Highlight BINGKAI Vol.1: Tantangan Disiplin Positif, Membangun Self-Regulation Anak Mulai Dari Memahami Sumber Motivasi

Tahukah Ayah Bunda, bahwa sejak tanggal  28 November 2024, Sekolah Murid Merdeka (SMM) merilis inisiatif baru bernama BINGKAI Vol 1. Bincang SMM Bareng Keluarga Kita, sebuah acara yang mengusung konsep roadshow ke berbagai kota sesuai jangkauan lokasi hub SMM, berlangsung selama periode tahun ajaran 2024/2025.  

Acara ini adalah hasil kolaborasi dengan Keluarga Kita, untuk menciptakan BINGKAI sebagai komitmen SMM untuk memberikan dukungan kepada orang tua murid dalam memahami aspek-aspek penting dalam pengasuhan dan pendampingan anak di lingkungannya, termasuk keluarga dan dan sekolah. 

Bukan sekadar bincang biasa, tapi SMM juga melibatkan praktisi pendidikan sebagai narasumber inspiratif, di antaranya Ibu Najelaa Shihab sebagai Founder SMM, Radinka Qiera sebagai Co-founder SMM,  Yason Pranata sebagai Direktur SMM, dan pemateri dari Keluarga Kita sebagai praktisi dalam pengasuhan anak.

Data sumber

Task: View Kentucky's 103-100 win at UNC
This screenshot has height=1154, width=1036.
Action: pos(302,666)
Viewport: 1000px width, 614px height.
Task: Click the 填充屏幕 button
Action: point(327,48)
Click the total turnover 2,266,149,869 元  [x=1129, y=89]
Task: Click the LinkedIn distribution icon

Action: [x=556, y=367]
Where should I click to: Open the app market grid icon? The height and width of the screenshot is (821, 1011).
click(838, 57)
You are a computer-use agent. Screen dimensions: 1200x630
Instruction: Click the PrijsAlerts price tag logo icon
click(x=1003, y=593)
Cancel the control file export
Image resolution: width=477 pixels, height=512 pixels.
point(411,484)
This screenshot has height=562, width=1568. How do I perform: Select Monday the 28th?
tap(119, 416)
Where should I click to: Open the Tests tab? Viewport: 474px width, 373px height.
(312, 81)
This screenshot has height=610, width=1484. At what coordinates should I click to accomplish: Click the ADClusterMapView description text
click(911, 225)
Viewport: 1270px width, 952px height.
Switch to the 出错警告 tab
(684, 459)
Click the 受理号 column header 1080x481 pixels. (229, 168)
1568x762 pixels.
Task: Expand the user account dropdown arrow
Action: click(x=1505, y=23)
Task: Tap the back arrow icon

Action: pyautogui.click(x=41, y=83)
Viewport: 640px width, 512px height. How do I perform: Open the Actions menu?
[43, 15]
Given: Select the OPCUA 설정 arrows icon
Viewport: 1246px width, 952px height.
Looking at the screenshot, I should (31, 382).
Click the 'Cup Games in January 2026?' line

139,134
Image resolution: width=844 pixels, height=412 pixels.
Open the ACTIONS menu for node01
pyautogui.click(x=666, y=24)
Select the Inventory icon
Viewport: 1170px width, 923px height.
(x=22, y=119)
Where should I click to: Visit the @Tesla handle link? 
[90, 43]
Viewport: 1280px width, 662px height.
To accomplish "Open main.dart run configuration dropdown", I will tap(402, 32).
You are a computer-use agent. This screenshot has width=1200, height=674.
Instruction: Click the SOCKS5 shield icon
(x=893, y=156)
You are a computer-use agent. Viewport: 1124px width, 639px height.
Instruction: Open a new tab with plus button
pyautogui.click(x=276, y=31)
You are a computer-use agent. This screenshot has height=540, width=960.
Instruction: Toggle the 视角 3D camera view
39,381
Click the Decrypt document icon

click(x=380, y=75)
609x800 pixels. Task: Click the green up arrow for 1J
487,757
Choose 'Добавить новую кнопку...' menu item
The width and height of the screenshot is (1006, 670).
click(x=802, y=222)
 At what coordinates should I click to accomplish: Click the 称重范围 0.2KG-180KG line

# TUGAS YANG DIKERJAKAN
• a. Tuliskan ulang dengan tepat bagian kutipan tentang acara BINGKAI mulai dari "Highlight BINGKAI Vol.1: Tantangan" sampai "dan dan sekolah.".
• b. Sambung kutipan tentang acara BINGKAI mulai setelah kalimat terakhir yang tercantum.

# HASIL LATIHAN
• a.
Highlight BINGKAI Vol.1: Tantangan Disiplin Positif, Membangun Self-Regulation Anak Mulai Dari Memahami Sumber Motivasi

Tahukah Ayah Bunda, bahwa sejak tanggal  28 November 2024, Sekolah Murid Merdeka (SMM) merilis inisiatif baru bernama BINGKAI Vol 1. Bincang SMM Bareng Keluarga Kita, sebuah acara yang mengusung konsep roadshow ke berbagai kota sesuai jangkauan lokasi hub SMM, berlangsung selama periode tahun ajaran 2024/2025.  

Acara ini adalah hasil kolaborasi dengan Keluarga Kita, untuk menciptakan BINGKAI sebagai komitmen SMM untuk memberikan dukungan kepada orang tua murid dalam memahami aspek-aspek penting dalam pengasuhan dan pendampingan anak di lingkungannya, termasuk keluarga dan dan sekolah.

• b.
Nah, melalui artikel ini kami ingin membagikan highlight acara yang sudah berlangsung kepada Ayah Bunda yang belum sempat menghadiri roadshow BINGKAI Vol.1 ini. Salah satunya, tentang penerapan disiplin positif dan pengembangan self-regulation untuk mendukung pertumbuhan anak, baik dalam keluarga maupun lingkungan sekolah.

Wah, seperti apa ya materinya? Mari kita simak sampai tuntas artikel ini. 

Tantangan Disiplin Positif pada Anak

Satu hal yang sebaiknya kita sepakati sejak awal adalah pemahaman dasar bahwa disiplin positif bukan hanya soal memberi aturan atau menghukum anak ketika berperilaku buruk. Lebih dari itu, disiplin positif berkaitan dengan pendekatan yang melibatkan empati kita sebagai pihak yang paling dekat dengan anak, pemahaman, serta pemberian contoh yang baik.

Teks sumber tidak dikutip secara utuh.